▶ **Your objective**
Copy the following rows exactly as they appear, keeping every line unchanged.

▶ **Records shown**

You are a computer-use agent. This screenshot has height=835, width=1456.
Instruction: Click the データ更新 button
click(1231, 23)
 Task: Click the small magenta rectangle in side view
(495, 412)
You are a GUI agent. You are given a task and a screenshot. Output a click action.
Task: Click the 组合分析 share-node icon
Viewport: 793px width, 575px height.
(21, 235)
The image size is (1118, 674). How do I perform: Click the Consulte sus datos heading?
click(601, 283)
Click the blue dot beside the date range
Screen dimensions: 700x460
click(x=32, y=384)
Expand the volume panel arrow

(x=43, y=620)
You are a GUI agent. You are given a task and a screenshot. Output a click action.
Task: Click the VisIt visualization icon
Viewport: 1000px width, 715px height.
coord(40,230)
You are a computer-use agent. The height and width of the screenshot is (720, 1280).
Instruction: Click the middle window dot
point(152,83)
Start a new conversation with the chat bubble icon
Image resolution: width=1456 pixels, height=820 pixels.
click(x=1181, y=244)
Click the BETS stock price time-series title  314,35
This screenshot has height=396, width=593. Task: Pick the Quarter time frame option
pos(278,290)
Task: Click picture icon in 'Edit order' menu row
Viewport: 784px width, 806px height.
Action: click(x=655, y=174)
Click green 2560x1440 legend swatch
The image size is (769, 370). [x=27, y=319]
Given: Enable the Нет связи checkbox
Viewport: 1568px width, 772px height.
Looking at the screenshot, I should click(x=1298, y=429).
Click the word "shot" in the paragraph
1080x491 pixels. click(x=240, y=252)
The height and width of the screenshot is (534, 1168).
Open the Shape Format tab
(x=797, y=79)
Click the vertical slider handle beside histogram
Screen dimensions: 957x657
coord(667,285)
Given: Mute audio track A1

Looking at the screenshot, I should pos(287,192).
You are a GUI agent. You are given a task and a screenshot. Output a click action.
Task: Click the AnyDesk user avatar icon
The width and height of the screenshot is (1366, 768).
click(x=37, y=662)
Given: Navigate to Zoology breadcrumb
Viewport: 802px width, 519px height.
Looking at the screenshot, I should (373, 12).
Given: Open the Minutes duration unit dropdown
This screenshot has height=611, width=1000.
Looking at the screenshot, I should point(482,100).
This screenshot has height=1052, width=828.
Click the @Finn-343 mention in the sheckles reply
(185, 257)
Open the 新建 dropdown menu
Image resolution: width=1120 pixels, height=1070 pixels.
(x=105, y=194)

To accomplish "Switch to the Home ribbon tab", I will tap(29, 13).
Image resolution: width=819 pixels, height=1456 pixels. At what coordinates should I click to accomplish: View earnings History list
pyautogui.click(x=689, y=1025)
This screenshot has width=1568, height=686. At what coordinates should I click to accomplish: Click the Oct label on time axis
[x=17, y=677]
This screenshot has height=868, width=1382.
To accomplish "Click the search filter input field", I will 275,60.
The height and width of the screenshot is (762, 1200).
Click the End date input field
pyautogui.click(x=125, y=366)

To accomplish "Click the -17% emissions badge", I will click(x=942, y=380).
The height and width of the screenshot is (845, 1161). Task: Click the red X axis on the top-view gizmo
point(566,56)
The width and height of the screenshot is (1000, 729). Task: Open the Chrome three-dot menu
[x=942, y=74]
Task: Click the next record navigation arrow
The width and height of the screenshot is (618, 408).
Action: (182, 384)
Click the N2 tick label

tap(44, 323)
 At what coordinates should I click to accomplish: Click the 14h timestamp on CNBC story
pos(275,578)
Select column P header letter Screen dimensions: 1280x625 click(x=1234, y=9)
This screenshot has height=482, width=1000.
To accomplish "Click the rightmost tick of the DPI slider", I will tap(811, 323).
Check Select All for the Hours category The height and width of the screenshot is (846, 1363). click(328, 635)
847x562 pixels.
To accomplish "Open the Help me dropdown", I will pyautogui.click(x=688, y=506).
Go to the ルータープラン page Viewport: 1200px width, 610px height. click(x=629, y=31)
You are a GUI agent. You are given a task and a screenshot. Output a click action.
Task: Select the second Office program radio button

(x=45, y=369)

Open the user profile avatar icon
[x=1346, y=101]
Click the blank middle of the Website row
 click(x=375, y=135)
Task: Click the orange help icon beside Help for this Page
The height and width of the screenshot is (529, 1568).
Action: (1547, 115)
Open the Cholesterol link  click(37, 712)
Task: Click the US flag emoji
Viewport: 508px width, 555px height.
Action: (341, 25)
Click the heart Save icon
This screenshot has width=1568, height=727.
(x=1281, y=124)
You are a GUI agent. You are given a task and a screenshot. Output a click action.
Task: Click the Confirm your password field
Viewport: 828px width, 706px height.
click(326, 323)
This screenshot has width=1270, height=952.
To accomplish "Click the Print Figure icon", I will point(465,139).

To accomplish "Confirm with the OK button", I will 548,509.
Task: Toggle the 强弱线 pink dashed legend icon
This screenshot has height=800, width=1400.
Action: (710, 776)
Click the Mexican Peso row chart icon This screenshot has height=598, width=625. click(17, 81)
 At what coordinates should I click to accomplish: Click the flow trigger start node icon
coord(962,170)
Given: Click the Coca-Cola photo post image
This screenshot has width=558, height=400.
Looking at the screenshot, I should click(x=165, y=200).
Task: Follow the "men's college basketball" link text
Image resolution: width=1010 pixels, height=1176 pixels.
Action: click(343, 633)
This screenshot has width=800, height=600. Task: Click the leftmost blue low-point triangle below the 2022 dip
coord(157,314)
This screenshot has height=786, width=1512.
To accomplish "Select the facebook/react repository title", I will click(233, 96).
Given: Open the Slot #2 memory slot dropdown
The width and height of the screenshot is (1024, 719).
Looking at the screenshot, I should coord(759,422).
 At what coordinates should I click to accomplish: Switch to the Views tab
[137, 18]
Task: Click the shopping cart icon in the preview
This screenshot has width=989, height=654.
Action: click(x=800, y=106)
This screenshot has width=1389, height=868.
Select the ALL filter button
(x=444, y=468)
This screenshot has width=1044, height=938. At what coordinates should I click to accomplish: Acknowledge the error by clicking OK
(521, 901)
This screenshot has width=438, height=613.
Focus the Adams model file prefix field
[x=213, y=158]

▶ **Expected answer**
You are a computer-use agent. This screenshot has height=835, width=1456.
Instruction: Click the データ更新 button
click(1231, 23)
 Task: Click the small magenta rectangle in side view
(495, 412)
You are a GUI agent. You are given a task and a screenshot. Output a click action.
Task: Click the 组合分析 share-node icon
Viewport: 793px width, 575px height.
(21, 235)
The image size is (1118, 674). How do I perform: Click the Consulte sus datos heading?
click(601, 283)
Click the blue dot beside the date range
Screen dimensions: 700x460
click(x=32, y=384)
Expand the volume panel arrow

(x=43, y=620)
You are a GUI agent. You are given a task and a screenshot. Output a click action.
Task: Click the VisIt visualization icon
Viewport: 1000px width, 715px height.
coord(40,230)
You are a computer-use agent. The height and width of the screenshot is (720, 1280).
Instruction: Click the middle window dot
point(152,83)
Start a new conversation with the chat bubble icon
Image resolution: width=1456 pixels, height=820 pixels.
click(x=1181, y=244)
Click the BETS stock price time-series title  314,35
This screenshot has height=396, width=593. Task: Pick the Quarter time frame option
pos(278,290)
Task: Click picture icon in 'Edit order' menu row
Viewport: 784px width, 806px height.
Action: click(x=655, y=174)
Click green 2560x1440 legend swatch
The image size is (769, 370). [x=27, y=319]
Given: Enable the Нет связи checkbox
Viewport: 1568px width, 772px height.
Looking at the screenshot, I should click(x=1298, y=429).
Click the word "shot" in the paragraph
1080x491 pixels. click(x=240, y=252)
The height and width of the screenshot is (534, 1168).
Open the Shape Format tab
(x=797, y=79)
Click the vertical slider handle beside histogram
Screen dimensions: 957x657
coord(667,285)
Given: Mute audio track A1

Looking at the screenshot, I should pos(287,192).
You are a GUI agent. You are given a task and a screenshot. Output a click action.
Task: Click the AnyDesk user avatar icon
The width and height of the screenshot is (1366, 768).
click(x=37, y=662)
Given: Navigate to Zoology breadcrumb
Viewport: 802px width, 519px height.
Looking at the screenshot, I should (373, 12).
Given: Open the Minutes duration unit dropdown
This screenshot has height=611, width=1000.
Looking at the screenshot, I should point(482,100).
This screenshot has height=1052, width=828.
Click the @Finn-343 mention in the sheckles reply
(185, 257)
Open the 新建 dropdown menu
Image resolution: width=1120 pixels, height=1070 pixels.
(x=105, y=194)

To accomplish "Switch to the Home ribbon tab", I will tap(29, 13).
Image resolution: width=819 pixels, height=1456 pixels. At what coordinates should I click to accomplish: View earnings History list
pyautogui.click(x=689, y=1025)
This screenshot has width=1568, height=686. At what coordinates should I click to accomplish: Click the Oct label on time axis
[x=17, y=677]
This screenshot has height=868, width=1382.
To accomplish "Click the search filter input field", I will 275,60.
The height and width of the screenshot is (762, 1200).
Click the End date input field
pyautogui.click(x=125, y=366)

To accomplish "Click the -17% emissions badge", I will click(x=942, y=380).
The height and width of the screenshot is (845, 1161). Task: Click the red X axis on the top-view gizmo
point(566,56)
The width and height of the screenshot is (1000, 729). Task: Open the Chrome three-dot menu
[x=942, y=74]
Task: Click the next record navigation arrow
The width and height of the screenshot is (618, 408).
Action: (182, 384)
Click the N2 tick label

tap(44, 323)
 At what coordinates should I click to accomplish: Click the 14h timestamp on CNBC story
pos(275,578)
Select column P header letter Screen dimensions: 1280x625 click(x=1234, y=9)
This screenshot has height=482, width=1000.
To accomplish "Click the rightmost tick of the DPI slider", I will tap(811, 323).
Check Select All for the Hours category The height and width of the screenshot is (846, 1363). click(328, 635)
847x562 pixels.
To accomplish "Open the Help me dropdown", I will pyautogui.click(x=688, y=506).
Go to the ルータープラン page Viewport: 1200px width, 610px height. click(x=629, y=31)
You are a GUI agent. You are given a task and a screenshot. Output a click action.
Task: Select the second Office program radio button

(x=45, y=369)

Open the user profile avatar icon
[x=1346, y=101]
Click the blank middle of the Website row
 click(x=375, y=135)
Task: Click the orange help icon beside Help for this Page
The height and width of the screenshot is (529, 1568).
Action: (1547, 115)
Open the Cholesterol link  click(37, 712)
Task: Click the US flag emoji
Viewport: 508px width, 555px height.
Action: (341, 25)
Click the heart Save icon
This screenshot has width=1568, height=727.
(x=1281, y=124)
You are a GUI agent. You are given a task and a screenshot. Output a click action.
Task: Click the Confirm your password field
Viewport: 828px width, 706px height.
click(326, 323)
This screenshot has width=1270, height=952.
To accomplish "Click the Print Figure icon", I will point(465,139).

To accomplish "Confirm with the OK button", I will 548,509.
Task: Toggle the 强弱线 pink dashed legend icon
This screenshot has height=800, width=1400.
Action: (710, 776)
Click the Mexican Peso row chart icon This screenshot has height=598, width=625. click(17, 81)
 At what coordinates should I click to accomplish: Click the flow trigger start node icon
coord(962,170)
Given: Click the Coca-Cola photo post image
This screenshot has width=558, height=400.
Looking at the screenshot, I should click(x=165, y=200).
Task: Follow the "men's college basketball" link text
Image resolution: width=1010 pixels, height=1176 pixels.
Action: click(343, 633)
This screenshot has width=800, height=600. Task: Click the leftmost blue low-point triangle below the 2022 dip
coord(157,314)
This screenshot has height=786, width=1512.
To accomplish "Select the facebook/react repository title", I will click(233, 96).
Given: Open the Slot #2 memory slot dropdown
The width and height of the screenshot is (1024, 719).
Looking at the screenshot, I should coord(759,422).
 At what coordinates should I click to accomplish: Switch to the Views tab
[137, 18]
Task: Click the shopping cart icon in the preview
This screenshot has width=989, height=654.
Action: click(x=800, y=106)
This screenshot has width=1389, height=868.
Select the ALL filter button
(x=444, y=468)
This screenshot has width=1044, height=938. At what coordinates should I click to accomplish: Acknowledge the error by clicking OK
(521, 901)
This screenshot has width=438, height=613.
Focus the Adams model file prefix field
[x=213, y=158]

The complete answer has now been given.